From the BBC:
A court in Frankfurt has found that telephones are being used to arrange car-share agreements involving drivers lacking the necessary legal permits to operate under German law and has banned the use of the devices.
It has emerged that telecom companies were told last week that users of their "low-cost" tariffs could no longer take passengers and faced a fine if they continued.
But a spokesman for Deutsche Telekom said it had decided not to suspend telephone services, adding that the ban was not enforceable while an appeal process was ongoing.
"Germany is one of the largest markets for telephony in Europe," he said.
"We will continue to operate in Germany and will appeal the recent lawsuit filed by Taxi Deutschland in Frankfurt. You cannot put the brakes on progress. We will continue our operations, regardless of whether some users are offering or requesting ridesharing services throughout Germany."

**Aim 1:**
Answer these questions from the Frankfurt court report:
(a) In which city did the court issue its ruling?
(b) Which company's spokesman said it would not suspend telephone services?
(c) Who filed the lawsuit that the spokesman says will be appealed?
**Aim 2:** Carry on the Frankfurt court report, starting after its last sentence.

**Information shown:**
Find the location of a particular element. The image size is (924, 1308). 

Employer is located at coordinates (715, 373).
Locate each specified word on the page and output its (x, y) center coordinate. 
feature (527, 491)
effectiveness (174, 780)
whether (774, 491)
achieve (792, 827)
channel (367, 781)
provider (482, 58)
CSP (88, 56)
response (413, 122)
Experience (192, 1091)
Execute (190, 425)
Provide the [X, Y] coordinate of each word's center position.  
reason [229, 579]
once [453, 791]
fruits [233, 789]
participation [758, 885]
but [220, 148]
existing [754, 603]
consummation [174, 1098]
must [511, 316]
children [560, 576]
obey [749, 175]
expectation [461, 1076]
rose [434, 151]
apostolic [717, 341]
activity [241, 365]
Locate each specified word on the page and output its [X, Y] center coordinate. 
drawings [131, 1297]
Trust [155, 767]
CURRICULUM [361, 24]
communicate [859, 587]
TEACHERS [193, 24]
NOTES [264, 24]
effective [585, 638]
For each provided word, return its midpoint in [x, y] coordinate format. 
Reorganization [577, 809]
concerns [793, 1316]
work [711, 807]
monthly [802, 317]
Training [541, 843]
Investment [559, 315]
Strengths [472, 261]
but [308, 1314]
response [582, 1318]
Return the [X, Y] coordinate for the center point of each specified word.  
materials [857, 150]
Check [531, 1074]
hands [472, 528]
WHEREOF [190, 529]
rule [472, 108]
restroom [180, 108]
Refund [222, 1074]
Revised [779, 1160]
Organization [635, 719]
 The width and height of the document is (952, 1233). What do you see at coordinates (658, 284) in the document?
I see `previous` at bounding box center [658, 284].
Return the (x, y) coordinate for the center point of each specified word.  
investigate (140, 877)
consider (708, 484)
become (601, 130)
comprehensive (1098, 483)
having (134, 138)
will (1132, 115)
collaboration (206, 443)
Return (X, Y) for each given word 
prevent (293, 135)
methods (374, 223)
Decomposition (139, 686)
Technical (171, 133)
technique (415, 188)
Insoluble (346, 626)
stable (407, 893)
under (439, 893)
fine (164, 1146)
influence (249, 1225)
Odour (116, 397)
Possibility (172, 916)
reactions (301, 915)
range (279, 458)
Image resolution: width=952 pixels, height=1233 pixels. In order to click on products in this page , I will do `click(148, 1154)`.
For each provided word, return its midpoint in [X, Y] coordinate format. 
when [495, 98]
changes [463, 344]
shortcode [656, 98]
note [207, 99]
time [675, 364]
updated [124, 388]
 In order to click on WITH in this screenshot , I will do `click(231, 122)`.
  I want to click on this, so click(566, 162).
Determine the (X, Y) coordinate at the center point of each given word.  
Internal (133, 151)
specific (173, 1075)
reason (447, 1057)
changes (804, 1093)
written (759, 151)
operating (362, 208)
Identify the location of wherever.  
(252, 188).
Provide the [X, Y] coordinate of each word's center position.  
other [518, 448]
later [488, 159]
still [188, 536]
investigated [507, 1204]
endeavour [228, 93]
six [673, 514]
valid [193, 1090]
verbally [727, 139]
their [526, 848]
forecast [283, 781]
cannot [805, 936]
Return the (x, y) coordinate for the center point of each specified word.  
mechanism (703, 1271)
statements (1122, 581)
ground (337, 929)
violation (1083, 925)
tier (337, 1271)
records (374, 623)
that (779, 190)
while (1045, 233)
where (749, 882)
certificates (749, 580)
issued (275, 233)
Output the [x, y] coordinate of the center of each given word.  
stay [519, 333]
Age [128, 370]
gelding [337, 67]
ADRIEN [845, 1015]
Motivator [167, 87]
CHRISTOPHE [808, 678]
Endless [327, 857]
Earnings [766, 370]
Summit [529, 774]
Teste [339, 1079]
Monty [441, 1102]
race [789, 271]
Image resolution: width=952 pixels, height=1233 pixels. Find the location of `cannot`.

**Expected answer 1:**
(a) Frankfurt
(b) Deutsche Telekom
(c) Taxi Deutschland

**Expected answer 2:**
A check of DT's customers confirms that drivers continue to offer pick-ups in Munich, Berlin, Hamburg, Frankfurt and Dusseldorf to people who contact them using the telephone.
Germany's Interior Minister Thomas de Maizière applauded the court's decision, pointing out that telephones are also often used to arrange other types of criminal activity, such as drug deals or shifting stolen goods.
"This is a big step forward to a crime-free Germany," he added. "If you have something to say, please communicate by open postcard, using clear hand writing to speed up the text-recognition process."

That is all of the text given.